In a significant — and significantly concerning — move that signals the growing influence of AI, Google is making its Gemini AI chatbot available to children under 13, as Silicon Valley companies vie to attract young users with AI products.

Next week, the chatbot will be available to children whose parents use Family Link, a Google service that enables families to set up Gmail and opt into services like YouTube for their children. To sign up for a child account, parents are required to provide the tech company with personal data like their child’s name and birth date. In an email to holders of Family Link accounts informing them that children “will be able to use Gemini” to ask questions, get homework help, and make up stories.

Experts warn of serious risks: Child safety advocates have voiced grave concerns about the rush to put powerful technology in young hands and the serious risks chatbots could pose to child safety. UNICEF, among other children’s groups, have noted that AI systems could confuse, misinform, and manipulate young children who may have difficulty understanding that the chatbots are not human.

This push to introduce AI to children follows a pattern of tech companies developing products specifically for younger users, sometimes with problematic outcomes. In 2021, Meta pulled the plug on Instagram Kids — a suggested platform for children under 13 — after the attorneys general of several dozen US states sent a letter to the company saying that they had “historically failed to protect the welfare of children on [its] platforms.” Other prominent tech companies, including Google, Amazon, and Microsoft, have also paid USD mult-mn fines to settle government complaints that they violated the Children’s Online Privacy Protection Act, which requires online services aimed at children to obtain parental permission before collecting personal information from a child under 13.

From tools to friends: Google’s move doesn’t exist in isolation.

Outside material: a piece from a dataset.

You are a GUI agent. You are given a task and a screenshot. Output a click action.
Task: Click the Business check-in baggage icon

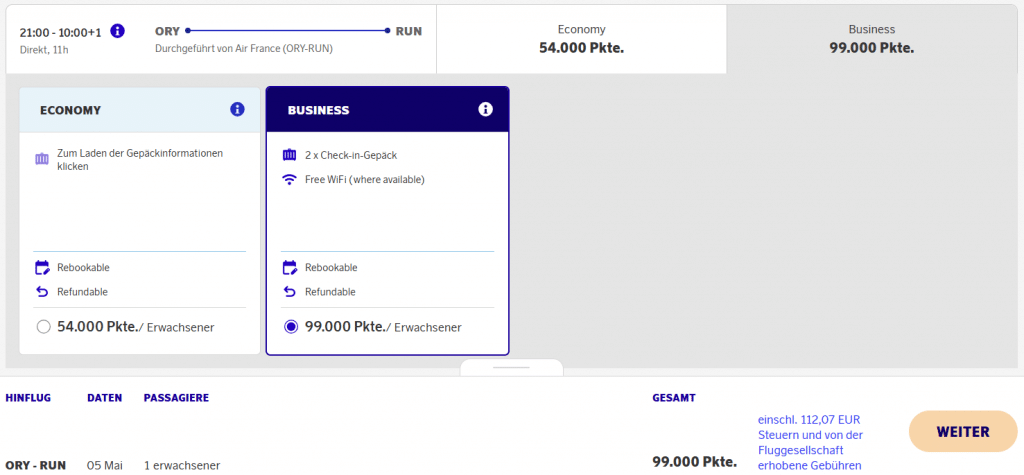290,155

It represents a broader race among tech giants to capture market share in the AI space, particularly among younger users. Introducing Gemini for children would accelerate the use of chatbots among a vulnerable population at a time when schools, colleges, and companies grapple with the effects of popular genAI technology.

At the same time, Meta CEO Mark Zuckerberg is pushing an even more ambitious agenda — one where AI serves not just as tools but as friends. The Zuck’s vision of the future is one where we spend more time talking to AI than flesh-and-blood humans, outlining Meta’s broader vision where chatbots are designed to act as emotional support, conversation partners, or even stand-ins for therapists and romantic partners. Meta staffers have raised concerns to Zuckerberg over underage users being exposed to sexually explicit discussions by the company’s AI chatbots, according to The Wall Street Journal. Days later, 404 Media reported that Meta’s AI Studio app was allowing users to create bots that claimed they were licensed therapists, crossing a troubling ethical boundary that could result in users being given dangerous advice.